__WORK ITEM__: In the records below, tally each line that contains the word "Create" and give the total only.

═════ RAW DATA ═════

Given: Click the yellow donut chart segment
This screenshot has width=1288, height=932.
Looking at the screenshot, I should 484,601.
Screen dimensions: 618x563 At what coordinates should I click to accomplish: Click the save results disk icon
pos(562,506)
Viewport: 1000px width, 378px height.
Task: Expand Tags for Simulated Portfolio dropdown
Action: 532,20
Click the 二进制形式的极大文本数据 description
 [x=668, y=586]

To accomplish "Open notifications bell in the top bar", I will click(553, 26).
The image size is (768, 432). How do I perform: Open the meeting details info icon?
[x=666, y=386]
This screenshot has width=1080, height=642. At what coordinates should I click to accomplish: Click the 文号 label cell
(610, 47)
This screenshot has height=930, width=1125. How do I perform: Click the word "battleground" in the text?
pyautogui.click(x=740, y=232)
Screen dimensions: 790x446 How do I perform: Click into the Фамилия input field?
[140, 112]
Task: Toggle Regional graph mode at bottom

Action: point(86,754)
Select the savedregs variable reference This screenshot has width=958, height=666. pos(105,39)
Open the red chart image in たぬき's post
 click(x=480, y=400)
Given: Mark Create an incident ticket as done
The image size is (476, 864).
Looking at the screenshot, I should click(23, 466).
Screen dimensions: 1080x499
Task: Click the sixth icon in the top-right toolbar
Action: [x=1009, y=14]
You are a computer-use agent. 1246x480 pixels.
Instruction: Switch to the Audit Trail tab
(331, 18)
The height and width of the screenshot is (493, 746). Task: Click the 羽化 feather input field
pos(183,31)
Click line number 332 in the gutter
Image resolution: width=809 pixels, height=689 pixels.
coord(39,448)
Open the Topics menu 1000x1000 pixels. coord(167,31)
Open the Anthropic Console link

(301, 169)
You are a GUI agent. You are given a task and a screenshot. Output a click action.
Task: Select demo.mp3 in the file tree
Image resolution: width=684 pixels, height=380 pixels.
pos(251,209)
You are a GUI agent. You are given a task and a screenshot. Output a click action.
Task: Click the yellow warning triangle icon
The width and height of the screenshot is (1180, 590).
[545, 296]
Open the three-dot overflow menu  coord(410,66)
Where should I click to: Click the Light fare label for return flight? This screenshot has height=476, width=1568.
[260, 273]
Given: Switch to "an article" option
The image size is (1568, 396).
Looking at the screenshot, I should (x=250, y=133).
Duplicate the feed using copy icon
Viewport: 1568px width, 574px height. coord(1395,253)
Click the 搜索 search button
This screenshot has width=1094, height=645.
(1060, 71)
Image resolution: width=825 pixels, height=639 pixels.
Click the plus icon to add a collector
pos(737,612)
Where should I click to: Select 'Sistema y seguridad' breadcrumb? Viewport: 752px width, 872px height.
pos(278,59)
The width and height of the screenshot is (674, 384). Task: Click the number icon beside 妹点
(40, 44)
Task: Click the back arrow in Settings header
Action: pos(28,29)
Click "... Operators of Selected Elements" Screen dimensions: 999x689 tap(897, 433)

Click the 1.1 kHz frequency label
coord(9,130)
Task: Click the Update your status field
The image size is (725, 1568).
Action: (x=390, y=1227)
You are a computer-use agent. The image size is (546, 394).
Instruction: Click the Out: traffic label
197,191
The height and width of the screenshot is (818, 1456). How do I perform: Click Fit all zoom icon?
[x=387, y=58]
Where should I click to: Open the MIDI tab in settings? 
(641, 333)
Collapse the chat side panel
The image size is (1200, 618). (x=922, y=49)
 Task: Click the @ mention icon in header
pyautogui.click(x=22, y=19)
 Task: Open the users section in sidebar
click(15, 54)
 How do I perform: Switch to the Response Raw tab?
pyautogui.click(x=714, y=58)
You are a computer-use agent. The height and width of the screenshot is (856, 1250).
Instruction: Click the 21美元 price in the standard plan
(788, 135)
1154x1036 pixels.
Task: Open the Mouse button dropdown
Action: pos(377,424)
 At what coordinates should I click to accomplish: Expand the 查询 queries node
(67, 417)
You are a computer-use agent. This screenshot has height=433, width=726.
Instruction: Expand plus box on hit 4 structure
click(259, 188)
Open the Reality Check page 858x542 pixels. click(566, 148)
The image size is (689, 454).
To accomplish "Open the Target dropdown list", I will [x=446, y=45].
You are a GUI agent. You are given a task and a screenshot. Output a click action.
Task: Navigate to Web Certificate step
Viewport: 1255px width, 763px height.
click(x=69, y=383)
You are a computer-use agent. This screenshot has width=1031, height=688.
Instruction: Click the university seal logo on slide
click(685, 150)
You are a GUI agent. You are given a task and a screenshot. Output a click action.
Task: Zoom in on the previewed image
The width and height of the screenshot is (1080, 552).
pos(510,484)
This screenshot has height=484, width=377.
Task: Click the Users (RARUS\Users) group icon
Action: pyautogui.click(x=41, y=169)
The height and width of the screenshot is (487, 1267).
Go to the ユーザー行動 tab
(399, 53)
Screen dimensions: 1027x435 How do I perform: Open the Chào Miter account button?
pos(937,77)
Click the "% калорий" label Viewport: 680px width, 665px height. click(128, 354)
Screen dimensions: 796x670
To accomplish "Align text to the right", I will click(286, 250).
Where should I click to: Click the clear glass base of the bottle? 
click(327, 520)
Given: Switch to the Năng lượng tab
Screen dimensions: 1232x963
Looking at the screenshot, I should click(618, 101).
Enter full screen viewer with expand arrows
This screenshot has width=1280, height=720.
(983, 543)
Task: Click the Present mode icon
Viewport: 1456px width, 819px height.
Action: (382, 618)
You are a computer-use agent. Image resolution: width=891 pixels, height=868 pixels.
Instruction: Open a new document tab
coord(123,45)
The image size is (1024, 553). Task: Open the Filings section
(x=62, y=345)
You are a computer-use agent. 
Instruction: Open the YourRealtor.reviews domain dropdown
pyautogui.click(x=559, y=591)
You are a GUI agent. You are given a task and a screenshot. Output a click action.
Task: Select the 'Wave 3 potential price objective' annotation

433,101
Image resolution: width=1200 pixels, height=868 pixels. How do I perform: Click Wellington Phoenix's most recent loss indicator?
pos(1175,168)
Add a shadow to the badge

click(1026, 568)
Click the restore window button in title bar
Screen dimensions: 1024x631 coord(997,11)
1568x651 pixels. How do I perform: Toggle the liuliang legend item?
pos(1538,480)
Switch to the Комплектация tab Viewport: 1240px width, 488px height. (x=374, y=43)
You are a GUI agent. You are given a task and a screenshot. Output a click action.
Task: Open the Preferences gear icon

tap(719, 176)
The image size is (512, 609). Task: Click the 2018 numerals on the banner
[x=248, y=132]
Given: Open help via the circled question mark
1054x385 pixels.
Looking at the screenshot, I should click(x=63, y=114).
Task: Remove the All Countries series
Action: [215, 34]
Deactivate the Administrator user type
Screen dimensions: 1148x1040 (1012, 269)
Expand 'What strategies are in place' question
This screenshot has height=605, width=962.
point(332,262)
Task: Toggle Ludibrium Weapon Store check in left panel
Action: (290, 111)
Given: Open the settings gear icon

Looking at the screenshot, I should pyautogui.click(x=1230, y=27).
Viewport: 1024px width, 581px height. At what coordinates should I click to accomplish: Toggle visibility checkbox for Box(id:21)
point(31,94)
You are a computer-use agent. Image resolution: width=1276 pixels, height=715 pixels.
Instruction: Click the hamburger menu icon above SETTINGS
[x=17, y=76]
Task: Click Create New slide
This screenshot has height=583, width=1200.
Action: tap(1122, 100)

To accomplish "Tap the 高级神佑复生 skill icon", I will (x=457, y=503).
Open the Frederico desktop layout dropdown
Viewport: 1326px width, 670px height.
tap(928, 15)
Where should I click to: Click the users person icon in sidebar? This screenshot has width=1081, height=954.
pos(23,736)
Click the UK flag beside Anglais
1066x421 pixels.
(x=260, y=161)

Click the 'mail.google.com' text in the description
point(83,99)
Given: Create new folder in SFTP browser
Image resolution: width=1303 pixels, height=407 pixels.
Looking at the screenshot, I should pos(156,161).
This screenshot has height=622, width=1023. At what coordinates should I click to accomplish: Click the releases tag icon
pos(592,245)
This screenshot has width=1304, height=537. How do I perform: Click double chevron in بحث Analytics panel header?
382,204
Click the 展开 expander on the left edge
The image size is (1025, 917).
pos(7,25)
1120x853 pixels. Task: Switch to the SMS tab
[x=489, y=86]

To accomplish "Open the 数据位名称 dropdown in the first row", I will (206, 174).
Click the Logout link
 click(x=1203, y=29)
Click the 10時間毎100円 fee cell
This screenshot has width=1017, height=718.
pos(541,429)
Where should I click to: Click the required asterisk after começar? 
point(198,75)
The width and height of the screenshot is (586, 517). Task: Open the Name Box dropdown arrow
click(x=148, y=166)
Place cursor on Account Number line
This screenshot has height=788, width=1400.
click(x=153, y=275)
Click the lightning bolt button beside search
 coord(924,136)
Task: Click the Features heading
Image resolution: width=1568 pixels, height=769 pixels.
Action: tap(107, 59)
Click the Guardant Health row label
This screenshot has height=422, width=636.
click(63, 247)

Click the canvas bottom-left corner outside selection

═════

__REPLY TO THE TASK__: 3